Quite what an art book is doing in the Collins Gem series, I’m not sure. Not much more than 3” x 4”, the text is small to the point of myopic, the illustrations make a postage stamp look like a broad canvas and, if you don’t break the spine down to lay the book flat, you can only see about half the page. Having spent some 25 years screaming at publishers to produce art books in a decent-sized format, I can’t help feeling this is a step backwards, possibly into the dawn of prehistory.
When I set up this site, I promised I wouldn’t pan books just to show how clever I am and I also suggested that, if I though a book was a real stinker, I’d probably give it a miss. So, what’s this doing here? Well, the fact is that it’s been out for a while and it’s very popular. I think part of that has to do with the author: Hazel Soan is rightly very much in demand. So, OK, why not give her some space to work in? Well the first thing to observe is that Collins have, on other occasions, done just that. The second is that this isn’t a book that’s made up of bits of other books as smaller guides like this sometimes are. It’s been written from the ground up according to a previously agreed specification. In short, Hazel didn’t have to write it and clearly thought there was something to be said in and for this format.
So, getting to the positive, the first thing you’re going to notice is that the contents list is a lot longer than for many larger books. There’s a lot of stuff in here (there are 192 pages, even if they are tiny ones). So, what’s it all about? Well, here’s what the publisher says: “This book is for those people who want to paint but are too busy and don’t have the time. Hazel shows how much can be achieved in just 10 minutes!”
Um, excuse moi, don’t have time? What is this? Ten years or so ago, Alwyn Crawshaw (another Collins author) came up with a book called The Half Hour Painter, which I rapidly and very unkindly re-christened “The Half-Hearted Painter” for much the same reason as I have reservations about the book being reviewed here. The true, and valid, point of that one was to do a painting in the time it took to get the image on paper and then leave it alone. It was an embodiment of the standard advice, “don’t fiddle” and it was a huge success. If that was all it was, a book about how to paint quickly so that you can get on with the business of doing other things, running your full and varied life or some such, it would have been deservedly consigned to the rubbish bin of history, but of course it wasn’t – about that or consigned (etc).
So, have our attention spans decreased to the extent that half an hour is now too long and 10 minutes is all we’re prepared to spare for an artistic endeavour?

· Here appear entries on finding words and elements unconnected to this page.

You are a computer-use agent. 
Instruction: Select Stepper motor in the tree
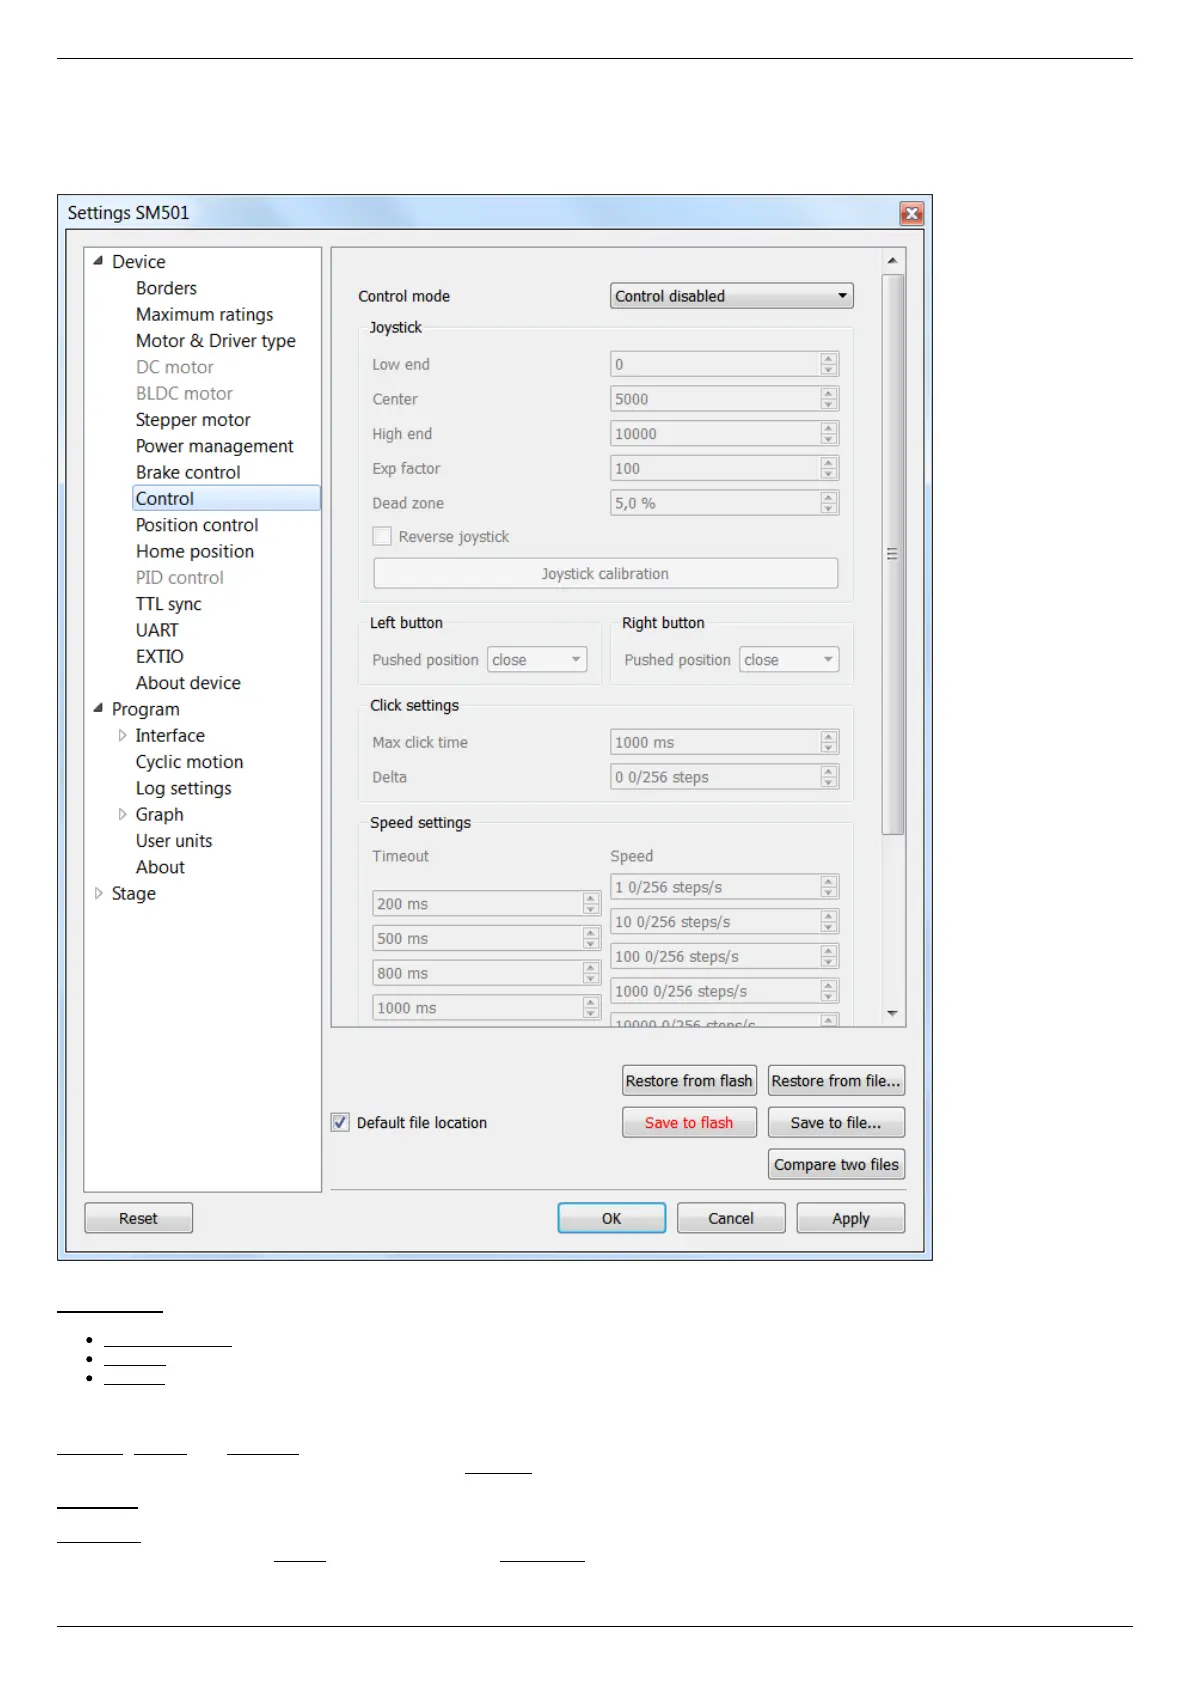[x=193, y=420]
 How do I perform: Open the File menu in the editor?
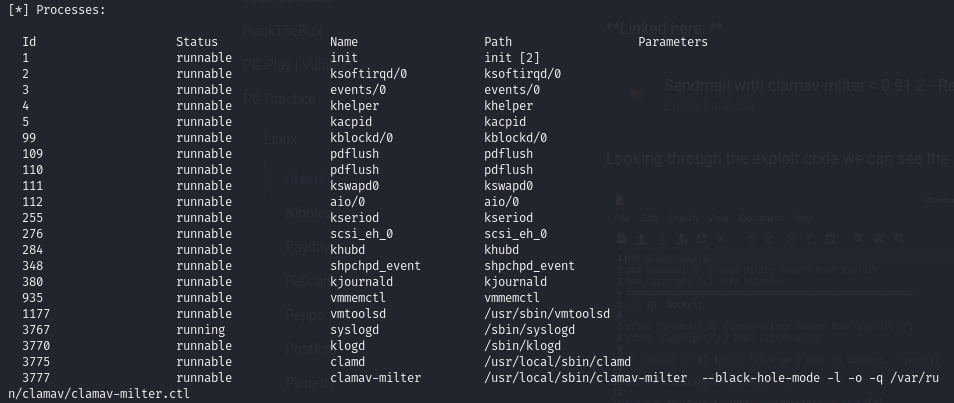[x=622, y=218]
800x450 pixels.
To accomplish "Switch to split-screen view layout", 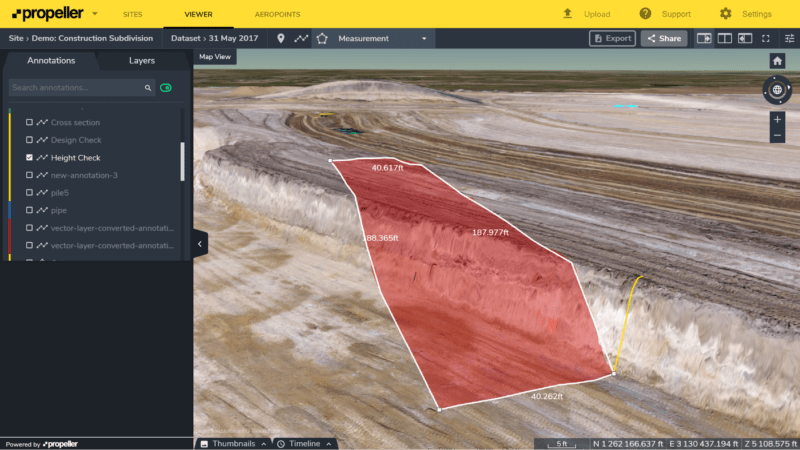I will (724, 38).
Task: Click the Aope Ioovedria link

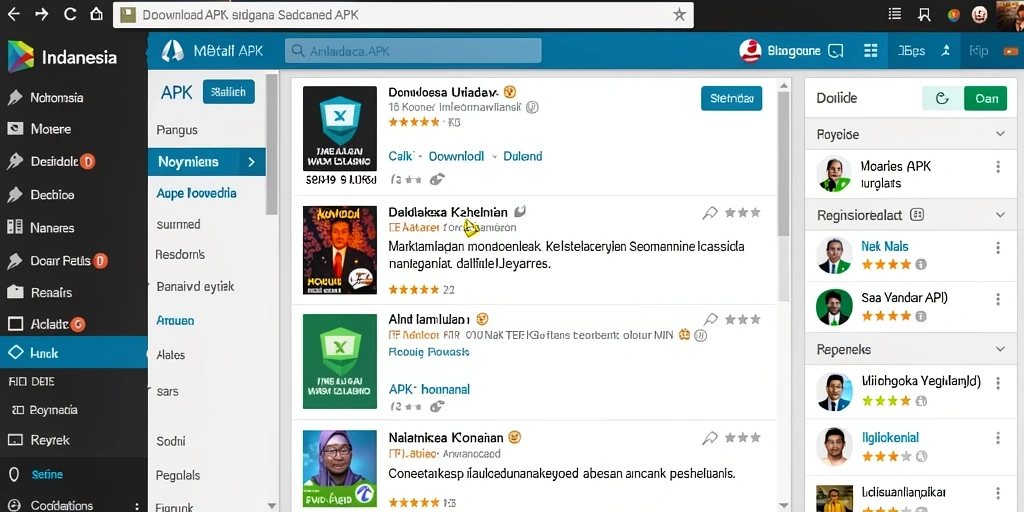Action: point(196,193)
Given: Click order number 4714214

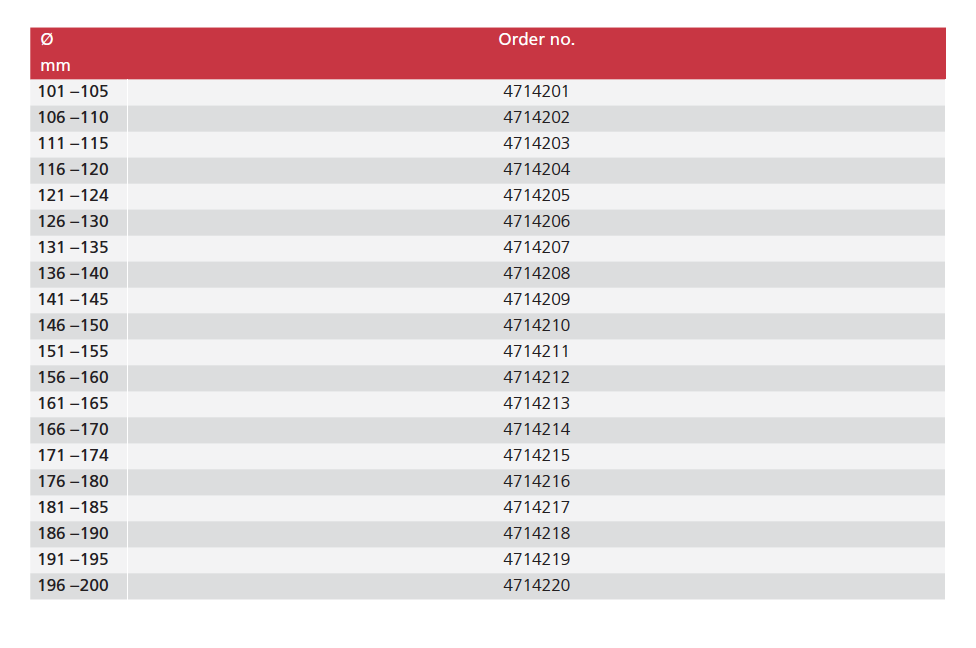Looking at the screenshot, I should (536, 430).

Well, I certainly hope not but, if you want ideas on how to grab a quick sketch, how to suggest a subject in a minimum of brushstrokes and, in the course of it, how to give your work a renewed freshness, then this book will do it. Yes, it’s a gimmick and, yes, that minuscule format is going to annoy you pretty soon but, hey, its small, you’ll probably put it down and lose it and then you’ll find out just how much you want it. It’s full of good ideas.